• _Requirement_:
Check each line of the listing, and copy it if it contains the word "icon".

• _Records for the task_:
┌──
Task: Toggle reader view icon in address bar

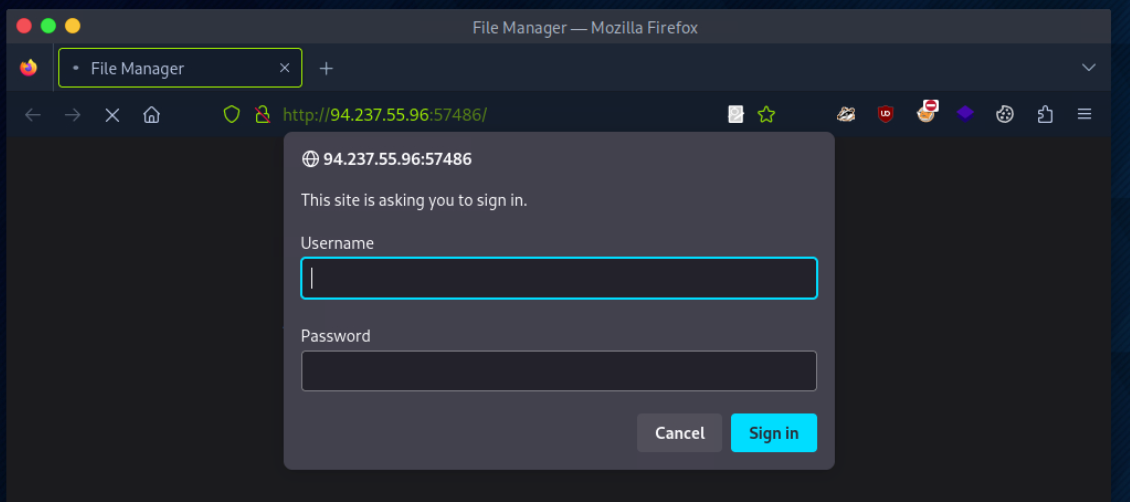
└──
┌──
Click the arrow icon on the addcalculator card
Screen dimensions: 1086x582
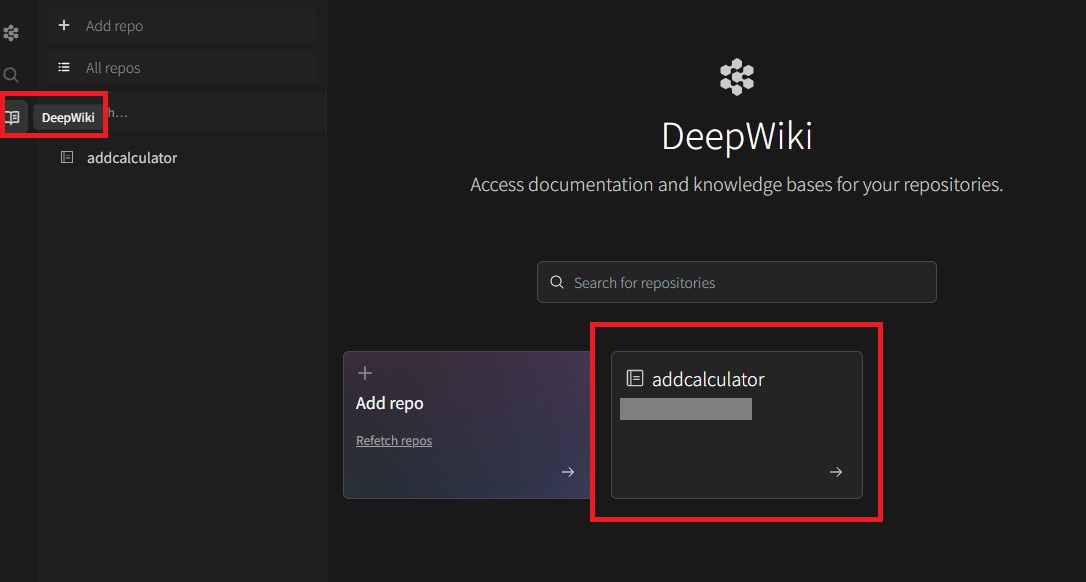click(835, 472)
└──
┌──
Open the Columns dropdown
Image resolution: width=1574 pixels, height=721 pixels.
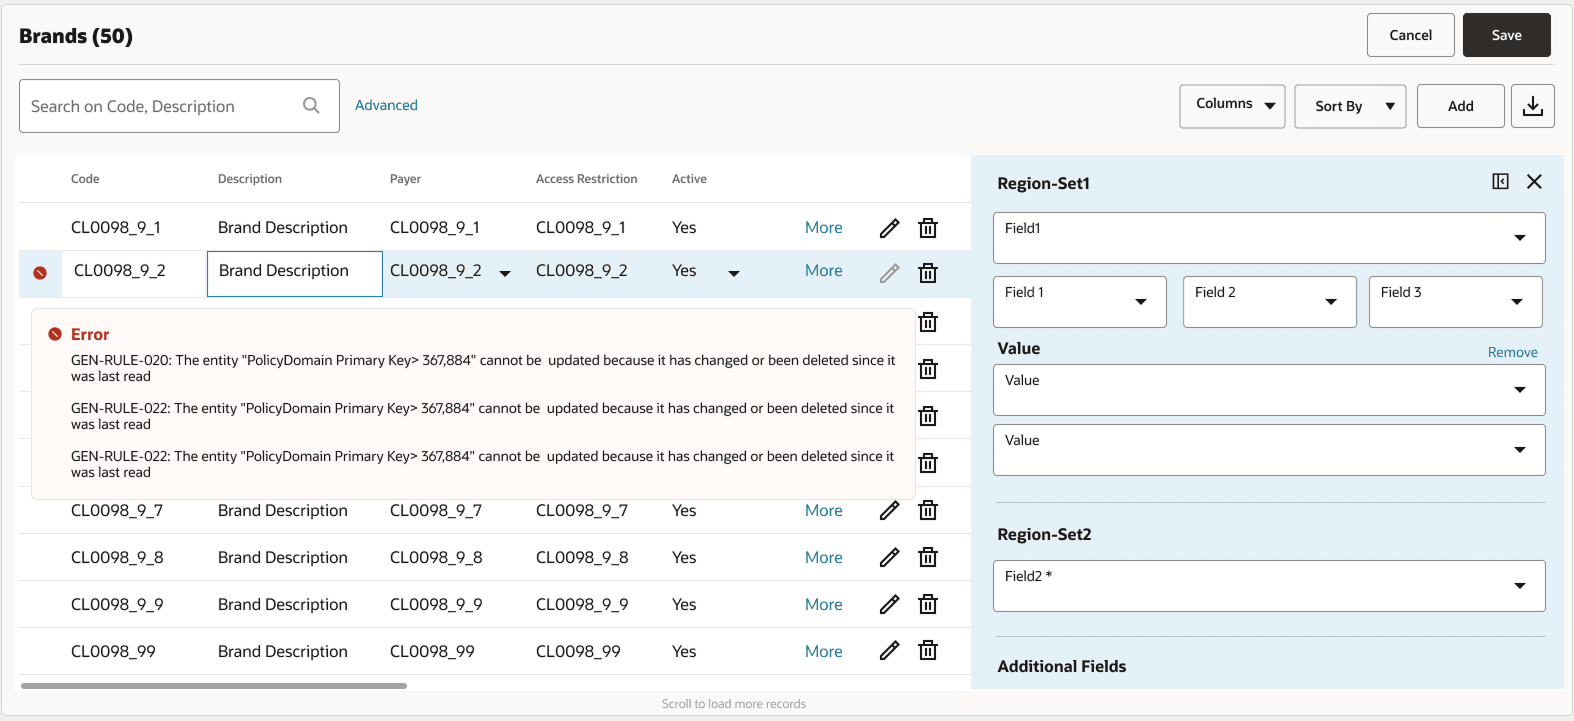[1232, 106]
└──
• _Completed task_:
Task: Toggle reader view icon in address bar
Click the arrow icon on the addcalculator card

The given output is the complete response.